In your book, History of the Yale Law School: The Tercentennial Lectures, you talk about how in the beginning the School was tiny and there were times when it almost didn't survive. How do you think that evolution was accomplished?
In the earliest period, it survived through the love, attention, and generosity of a handful of individuals, and it might very well have perished. It's entirely possible. A lot of schools did. Like Yale, many of the country's other leading law schools also began as for-profit shops started and run by practicing lawyers who discovered that they could, as we would put it today, scale up the old apprentice model. Instead of taking one young man into their office to work at their side as a clerk and to learn the craft by doing, they took a whole bunch at the same time and taught them as a class. This is what happened at the Litchfield Law School, essentially. There were a number of these, and many of them failed. A few of the more successful ones attached themselves in the first half of the 19th century to one or another of the nation’s colleges.
It wasn't until much later — I would say by the turn of the 20th century — that the place of Yale Law School was secure. That, in part, was because it was now training so many Connecticut and New York lawyers that it had an established reputation, though it didn't yet have a truly distinctive identity. There have been moments along the way when the School was at risk, not in an existential sense that its very being was threatened, but rather its reputation, its standing, its finances — all of these were jeopardized in one way or another.
The Law School has shown a remarkable power to rejuvenate, even to reinvent itself. This always comes with challenges and risks. The older faculty want the traditions of the School to be maintained, but the most important of our traditions is the willingness to take risks and go out on a limb and do the wild and crazy thing — that goes back at least to the legal realists in the 1930s. If you're not prepared to appoint faculty to whom you will hand over the responsibility to do wild and crazy things, you're not going to have the same Yale Law School. You'll have some unsubtle, less interesting, less weird and wacky version of it.

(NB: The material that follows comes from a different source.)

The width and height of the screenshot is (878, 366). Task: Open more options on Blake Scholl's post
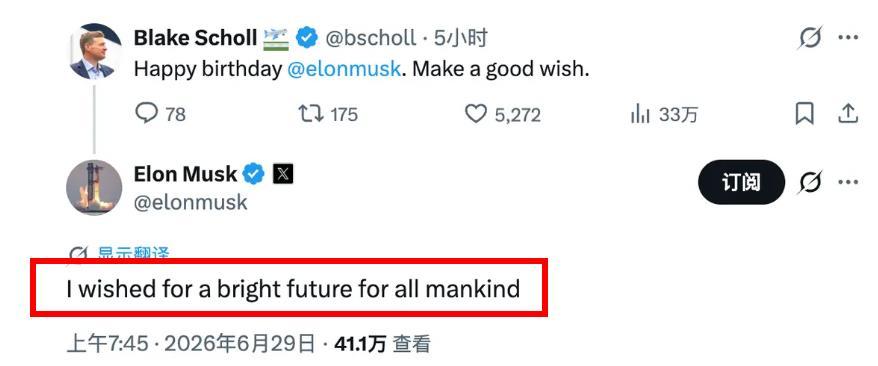point(848,37)
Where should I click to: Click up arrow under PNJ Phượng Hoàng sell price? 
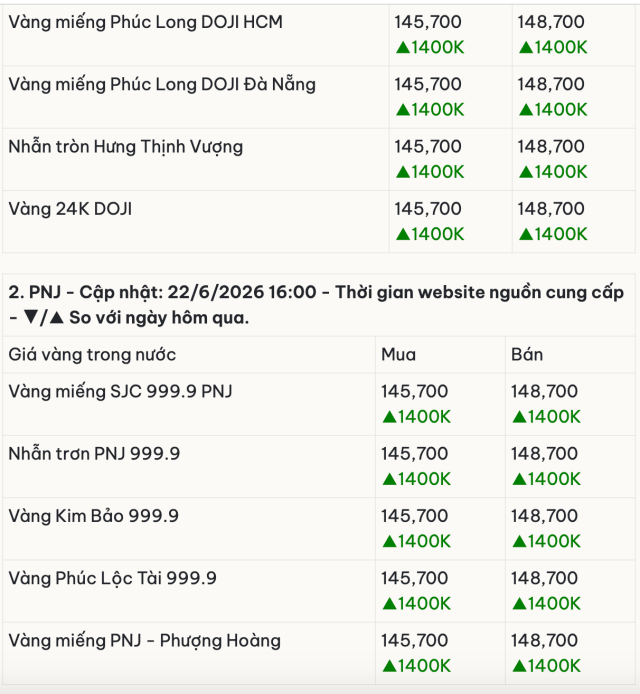click(519, 666)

Kronman at a Yale Law School commencement
What state was the Sterling Law Building in when you came in as dean, and what changes were being worked on throughout your deanship? What do you consider to be the most significant changes, and how did they impact the School?
Guido Calabresi ’58 had reached the conclusion, quite correctly, that the building was in shambles and needed to be repaired, although I think when he first conceived the idea, none of us yet had an understanding of the full scope of the work that would be required. I’ve joked with my classmates about sitting in class with dust balls the size of large tumbleweeds rolling across the room and our not being able to hear the professor because of the clanking of the radiators. Things were falling down. It was horrible.

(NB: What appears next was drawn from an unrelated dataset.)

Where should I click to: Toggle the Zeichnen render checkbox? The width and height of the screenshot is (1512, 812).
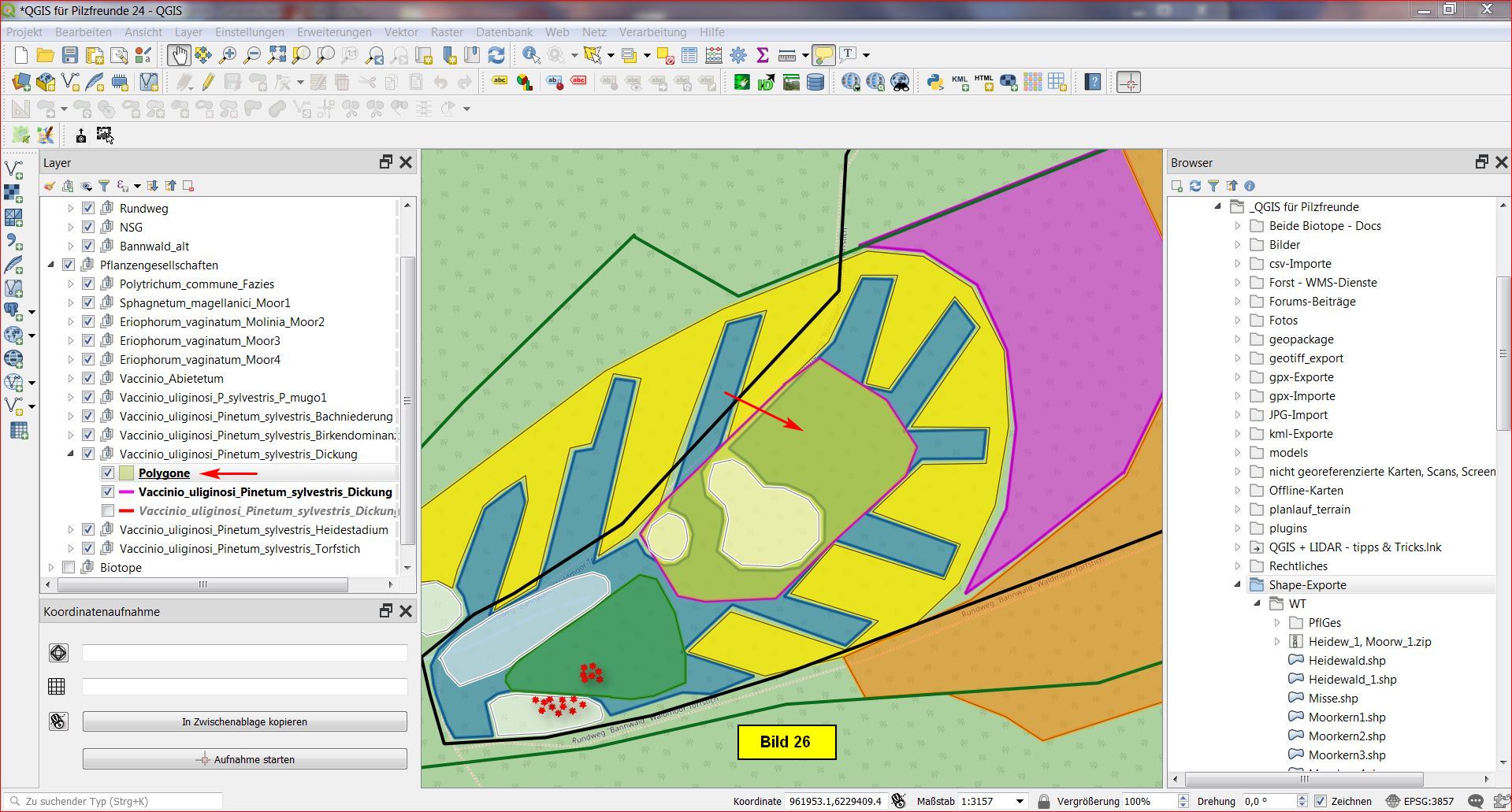pyautogui.click(x=1321, y=801)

Guido said we needed to do two things: rebuild the building and raise the money to do so. He had plans to start a capital campaign with the goal of raising enough money to rebuild the building. Then he was appointed a United States Circuit Judge and left. His bequest to me was to fill out the capital campaign and raise the rest of the money, which I did, and then some. I was very proud of what we were able to accomplish in that campaign.
It was such an enormously complicated project because we were living in the building at the same time as we were rebuilding it. But we did it. Our overriding goal was to meet our space needs, to upgrade all of the mechanical systems, and to refurbish the fabric of the building so it would be as lovely to the eye as it had been in 1931 when they cut the ribbon and dedicated the building. I was absolutely determined that we not cut corners. I wanted this place to be the noble edifice that it had always been.

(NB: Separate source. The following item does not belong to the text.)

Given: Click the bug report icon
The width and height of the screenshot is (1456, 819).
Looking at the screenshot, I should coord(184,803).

When I was meeting with our graduates to raise money to complete the building project, I would remind them — and they all appreciated this — that if Yale Law School blew down in a hurricane and miraculously no one was injured, and we had to reassemble and conduct a business in a Quonset hut on the New Haven Green, it would still be Yale Law School. Of course it would be Yale Law School. Yale Law School isn't a wall or a window or anything like that, but the human beings, pursuits, and ideals that live within its shell. Still, it’s wonderful to have such a lovely, comfortable home!